Records from a data collection:
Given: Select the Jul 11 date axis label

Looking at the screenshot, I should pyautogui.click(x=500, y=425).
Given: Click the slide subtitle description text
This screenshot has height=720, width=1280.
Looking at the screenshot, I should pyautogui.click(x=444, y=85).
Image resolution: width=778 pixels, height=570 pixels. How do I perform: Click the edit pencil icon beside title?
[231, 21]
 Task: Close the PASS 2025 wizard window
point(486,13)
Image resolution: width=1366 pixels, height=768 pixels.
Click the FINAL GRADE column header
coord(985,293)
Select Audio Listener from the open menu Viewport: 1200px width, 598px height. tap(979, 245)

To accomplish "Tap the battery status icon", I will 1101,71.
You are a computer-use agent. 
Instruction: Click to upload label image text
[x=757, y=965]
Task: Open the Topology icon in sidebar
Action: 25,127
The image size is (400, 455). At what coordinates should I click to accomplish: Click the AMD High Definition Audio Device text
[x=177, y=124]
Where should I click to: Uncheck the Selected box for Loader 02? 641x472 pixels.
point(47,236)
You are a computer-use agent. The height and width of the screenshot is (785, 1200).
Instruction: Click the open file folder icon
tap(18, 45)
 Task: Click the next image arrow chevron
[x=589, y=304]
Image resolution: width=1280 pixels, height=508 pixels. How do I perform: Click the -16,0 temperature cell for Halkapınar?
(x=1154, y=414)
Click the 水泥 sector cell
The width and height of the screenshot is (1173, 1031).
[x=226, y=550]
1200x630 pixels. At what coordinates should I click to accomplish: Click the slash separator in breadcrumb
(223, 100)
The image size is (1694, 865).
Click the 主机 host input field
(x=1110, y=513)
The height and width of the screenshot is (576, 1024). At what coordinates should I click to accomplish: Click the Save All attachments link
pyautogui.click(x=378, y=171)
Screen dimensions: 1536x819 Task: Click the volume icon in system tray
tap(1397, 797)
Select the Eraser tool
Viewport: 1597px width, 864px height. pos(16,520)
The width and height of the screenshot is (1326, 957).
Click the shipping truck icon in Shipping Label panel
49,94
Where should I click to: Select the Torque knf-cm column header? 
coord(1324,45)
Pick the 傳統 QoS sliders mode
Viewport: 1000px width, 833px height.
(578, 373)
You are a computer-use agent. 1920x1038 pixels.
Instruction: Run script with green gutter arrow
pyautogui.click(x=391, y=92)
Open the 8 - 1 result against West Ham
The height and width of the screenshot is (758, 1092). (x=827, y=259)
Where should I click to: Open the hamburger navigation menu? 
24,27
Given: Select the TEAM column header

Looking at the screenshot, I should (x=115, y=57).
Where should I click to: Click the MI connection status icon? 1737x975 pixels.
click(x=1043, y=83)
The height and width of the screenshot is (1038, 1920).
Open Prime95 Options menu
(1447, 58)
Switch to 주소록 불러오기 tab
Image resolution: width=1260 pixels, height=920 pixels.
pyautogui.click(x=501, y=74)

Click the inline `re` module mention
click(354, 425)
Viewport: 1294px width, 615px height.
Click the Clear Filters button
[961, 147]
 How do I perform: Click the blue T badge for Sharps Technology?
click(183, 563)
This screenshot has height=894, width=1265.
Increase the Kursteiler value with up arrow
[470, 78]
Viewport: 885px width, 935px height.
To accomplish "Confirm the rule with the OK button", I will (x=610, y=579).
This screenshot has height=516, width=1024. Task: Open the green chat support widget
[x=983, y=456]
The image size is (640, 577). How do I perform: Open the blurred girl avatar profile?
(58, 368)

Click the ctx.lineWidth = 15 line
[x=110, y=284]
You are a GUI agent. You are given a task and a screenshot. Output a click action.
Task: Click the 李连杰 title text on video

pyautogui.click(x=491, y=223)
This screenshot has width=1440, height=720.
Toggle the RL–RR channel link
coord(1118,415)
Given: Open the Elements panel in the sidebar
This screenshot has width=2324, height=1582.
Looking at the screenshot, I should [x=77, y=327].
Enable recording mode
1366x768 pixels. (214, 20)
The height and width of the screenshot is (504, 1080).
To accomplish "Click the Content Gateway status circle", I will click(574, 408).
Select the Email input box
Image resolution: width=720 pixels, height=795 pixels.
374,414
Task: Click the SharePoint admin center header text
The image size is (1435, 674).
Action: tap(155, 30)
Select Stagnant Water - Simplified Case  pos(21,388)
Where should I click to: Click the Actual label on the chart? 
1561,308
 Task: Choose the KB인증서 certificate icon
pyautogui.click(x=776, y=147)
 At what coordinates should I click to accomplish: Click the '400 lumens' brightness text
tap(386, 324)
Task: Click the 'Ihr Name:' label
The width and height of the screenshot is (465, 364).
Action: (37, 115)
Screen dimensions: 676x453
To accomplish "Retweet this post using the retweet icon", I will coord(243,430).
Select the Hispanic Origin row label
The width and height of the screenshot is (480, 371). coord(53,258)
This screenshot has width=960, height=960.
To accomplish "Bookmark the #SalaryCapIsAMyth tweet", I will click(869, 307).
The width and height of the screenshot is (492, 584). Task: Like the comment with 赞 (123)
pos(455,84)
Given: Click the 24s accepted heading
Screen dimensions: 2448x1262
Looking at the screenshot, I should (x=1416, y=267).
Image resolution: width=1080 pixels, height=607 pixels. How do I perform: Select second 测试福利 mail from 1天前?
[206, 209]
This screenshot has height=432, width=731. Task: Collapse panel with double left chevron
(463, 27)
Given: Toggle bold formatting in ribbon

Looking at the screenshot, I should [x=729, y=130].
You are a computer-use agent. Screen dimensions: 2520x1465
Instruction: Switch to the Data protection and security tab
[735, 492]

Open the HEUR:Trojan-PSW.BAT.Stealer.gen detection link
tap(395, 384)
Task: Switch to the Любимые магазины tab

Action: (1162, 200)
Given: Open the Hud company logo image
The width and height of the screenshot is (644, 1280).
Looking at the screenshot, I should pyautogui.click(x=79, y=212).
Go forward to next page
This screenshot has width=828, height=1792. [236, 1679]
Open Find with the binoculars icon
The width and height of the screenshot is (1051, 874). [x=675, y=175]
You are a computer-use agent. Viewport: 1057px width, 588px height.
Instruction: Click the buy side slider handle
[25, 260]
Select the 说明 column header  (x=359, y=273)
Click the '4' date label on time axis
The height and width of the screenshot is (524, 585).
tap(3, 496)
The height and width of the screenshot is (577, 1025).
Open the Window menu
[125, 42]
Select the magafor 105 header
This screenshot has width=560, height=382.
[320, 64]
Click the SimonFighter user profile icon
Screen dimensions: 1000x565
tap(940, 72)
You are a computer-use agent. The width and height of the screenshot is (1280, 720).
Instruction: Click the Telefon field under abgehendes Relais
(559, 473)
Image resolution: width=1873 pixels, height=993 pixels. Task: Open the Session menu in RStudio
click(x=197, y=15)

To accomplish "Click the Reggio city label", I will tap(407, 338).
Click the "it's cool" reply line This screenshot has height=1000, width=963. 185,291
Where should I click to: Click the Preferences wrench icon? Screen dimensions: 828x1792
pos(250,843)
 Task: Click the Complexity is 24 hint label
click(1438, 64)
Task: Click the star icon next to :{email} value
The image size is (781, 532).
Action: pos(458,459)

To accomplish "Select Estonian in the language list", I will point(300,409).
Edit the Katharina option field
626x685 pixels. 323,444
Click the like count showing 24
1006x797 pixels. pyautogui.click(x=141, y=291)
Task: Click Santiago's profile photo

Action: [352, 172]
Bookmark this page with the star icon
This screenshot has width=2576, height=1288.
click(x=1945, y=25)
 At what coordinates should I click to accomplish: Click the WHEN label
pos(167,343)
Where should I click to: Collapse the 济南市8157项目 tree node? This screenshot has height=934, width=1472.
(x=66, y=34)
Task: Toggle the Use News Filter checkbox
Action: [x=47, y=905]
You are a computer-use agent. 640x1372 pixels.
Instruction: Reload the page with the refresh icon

Stated problem
Copy out all the lines above with no changes at all.

Solution to this task
Given: Select the Jul 11 date axis label

Looking at the screenshot, I should pyautogui.click(x=500, y=425).
Given: Click the slide subtitle description text
This screenshot has height=720, width=1280.
Looking at the screenshot, I should pyautogui.click(x=444, y=85).
Image resolution: width=778 pixels, height=570 pixels. How do I perform: Click the edit pencil icon beside title?
[231, 21]
 Task: Close the PASS 2025 wizard window
point(486,13)
Image resolution: width=1366 pixels, height=768 pixels.
Click the FINAL GRADE column header
coord(985,293)
Select Audio Listener from the open menu Viewport: 1200px width, 598px height. tap(979, 245)

To accomplish "Tap the battery status icon", I will 1101,71.
You are a computer-use agent. 
Instruction: Click to upload label image text
[x=757, y=965]
Task: Open the Topology icon in sidebar
Action: 25,127
The image size is (400, 455). At what coordinates should I click to accomplish: Click the AMD High Definition Audio Device text
[x=177, y=124]
Where should I click to: Uncheck the Selected box for Loader 02? 641x472 pixels.
point(47,236)
You are a computer-use agent. The height and width of the screenshot is (785, 1200).
Instruction: Click the open file folder icon
tap(18, 45)
 Task: Click the next image arrow chevron
[x=589, y=304]
Image resolution: width=1280 pixels, height=508 pixels. How do I perform: Click the -16,0 temperature cell for Halkapınar?
(x=1154, y=414)
Click the 水泥 sector cell
The width and height of the screenshot is (1173, 1031).
[x=226, y=550]
1200x630 pixels. At what coordinates should I click to accomplish: Click the slash separator in breadcrumb
(223, 100)
The image size is (1694, 865).
Click the 主机 host input field
(x=1110, y=513)
The height and width of the screenshot is (576, 1024). At what coordinates should I click to accomplish: Click the Save All attachments link
pyautogui.click(x=378, y=171)
Screen dimensions: 1536x819 Task: Click the volume icon in system tray
tap(1397, 797)
Select the Eraser tool
Viewport: 1597px width, 864px height. pos(16,520)
The width and height of the screenshot is (1326, 957).
Click the shipping truck icon in Shipping Label panel
49,94
Where should I click to: Select the Torque knf-cm column header? 
coord(1324,45)
Pick the 傳統 QoS sliders mode
Viewport: 1000px width, 833px height.
(578, 373)
You are a computer-use agent. 1920x1038 pixels.
Instruction: Run script with green gutter arrow
pyautogui.click(x=391, y=92)
Open the 8 - 1 result against West Ham
The height and width of the screenshot is (758, 1092). (x=827, y=259)
Where should I click to: Open the hamburger navigation menu? 
24,27
Given: Select the TEAM column header

Looking at the screenshot, I should (x=115, y=57).
Where should I click to: Click the MI connection status icon? 1737x975 pixels.
click(x=1043, y=83)
The height and width of the screenshot is (1038, 1920).
Open Prime95 Options menu
(1447, 58)
Switch to 주소록 불러오기 tab
Image resolution: width=1260 pixels, height=920 pixels.
pyautogui.click(x=501, y=74)

Click the inline `re` module mention
click(354, 425)
Viewport: 1294px width, 615px height.
Click the Clear Filters button
[961, 147]
 How do I perform: Click the blue T badge for Sharps Technology?
click(183, 563)
This screenshot has height=894, width=1265.
Increase the Kursteiler value with up arrow
[470, 78]
Viewport: 885px width, 935px height.
To accomplish "Confirm the rule with the OK button", I will (x=610, y=579).
This screenshot has height=516, width=1024. Task: Open the green chat support widget
[x=983, y=456]
The image size is (640, 577). How do I perform: Open the blurred girl avatar profile?
(58, 368)

Click the ctx.lineWidth = 15 line
[x=110, y=284]
You are a GUI agent. You are given a task and a screenshot. Output a click action.
Task: Click the 李连杰 title text on video

pyautogui.click(x=491, y=223)
This screenshot has width=1440, height=720.
Toggle the RL–RR channel link
coord(1118,415)
Given: Open the Elements panel in the sidebar
This screenshot has width=2324, height=1582.
Looking at the screenshot, I should [x=77, y=327].
Enable recording mode
1366x768 pixels. (214, 20)
The height and width of the screenshot is (504, 1080).
To accomplish "Click the Content Gateway status circle", I will click(574, 408).
Select the Email input box
Image resolution: width=720 pixels, height=795 pixels.
374,414
Task: Click the SharePoint admin center header text
The image size is (1435, 674).
Action: tap(155, 30)
Select Stagnant Water - Simplified Case  pos(21,388)
Where should I click to: Click the Actual label on the chart? 
1561,308
 Task: Choose the KB인증서 certificate icon
pyautogui.click(x=776, y=147)
 At what coordinates should I click to accomplish: Click the '400 lumens' brightness text
tap(386, 324)
Task: Click the 'Ihr Name:' label
The width and height of the screenshot is (465, 364).
Action: (37, 115)
Screen dimensions: 676x453
To accomplish "Retweet this post using the retweet icon", I will coord(243,430).
Select the Hispanic Origin row label
The width and height of the screenshot is (480, 371). coord(53,258)
This screenshot has width=960, height=960.
To accomplish "Bookmark the #SalaryCapIsAMyth tweet", I will click(869, 307).
The width and height of the screenshot is (492, 584). Task: Like the comment with 赞 (123)
pos(455,84)
Given: Click the 24s accepted heading
Screen dimensions: 2448x1262
Looking at the screenshot, I should (x=1416, y=267).
Image resolution: width=1080 pixels, height=607 pixels. How do I perform: Select second 测试福利 mail from 1天前?
[206, 209]
This screenshot has height=432, width=731. Task: Collapse panel with double left chevron
(463, 27)
Given: Toggle bold formatting in ribbon

Looking at the screenshot, I should [x=729, y=130].
You are a computer-use agent. Screen dimensions: 2520x1465
Instruction: Switch to the Data protection and security tab
[735, 492]

Open the HEUR:Trojan-PSW.BAT.Stealer.gen detection link
tap(395, 384)
Task: Switch to the Любимые магазины tab

Action: (1162, 200)
Given: Open the Hud company logo image
The width and height of the screenshot is (644, 1280).
Looking at the screenshot, I should pyautogui.click(x=79, y=212).
Go forward to next page
This screenshot has width=828, height=1792. [236, 1679]
Open Find with the binoculars icon
The width and height of the screenshot is (1051, 874). [x=675, y=175]
You are a computer-use agent. Viewport: 1057px width, 588px height.
Instruction: Click the buy side slider handle
[25, 260]
Select the 说明 column header  (x=359, y=273)
Click the '4' date label on time axis
The height and width of the screenshot is (524, 585).
tap(3, 496)
The height and width of the screenshot is (577, 1025).
Open the Window menu
[125, 42]
Select the magafor 105 header
This screenshot has width=560, height=382.
[320, 64]
Click the SimonFighter user profile icon
Screen dimensions: 1000x565
tap(940, 72)
You are a computer-use agent. The width and height of the screenshot is (1280, 720).
Instruction: Click the Telefon field under abgehendes Relais
(559, 473)
Image resolution: width=1873 pixels, height=993 pixels. Task: Open the Session menu in RStudio
click(x=197, y=15)

To accomplish "Click the Reggio city label", I will tap(407, 338).
Click the "it's cool" reply line This screenshot has height=1000, width=963. 185,291
Where should I click to: Click the Preferences wrench icon? Screen dimensions: 828x1792
pos(250,843)
 Task: Click the Complexity is 24 hint label
click(1438, 64)
Task: Click the star icon next to :{email} value
The image size is (781, 532).
Action: pos(458,459)

To accomplish "Select Estonian in the language list", I will point(300,409).
Edit the Katharina option field
626x685 pixels. 323,444
Click the like count showing 24
1006x797 pixels. pyautogui.click(x=141, y=291)
Task: Click Santiago's profile photo

Action: [352, 172]
Bookmark this page with the star icon
This screenshot has width=2576, height=1288.
click(x=1945, y=25)
 At what coordinates should I click to accomplish: Click the WHEN label
pos(167,343)
Where should I click to: Collapse the 济南市8157项目 tree node? This screenshot has height=934, width=1472.
(x=66, y=34)
Task: Toggle the Use News Filter checkbox
Action: [x=47, y=905]
You are a computer-use agent. 640x1372 pixels.
Instruction: Reload the page with the refresh icon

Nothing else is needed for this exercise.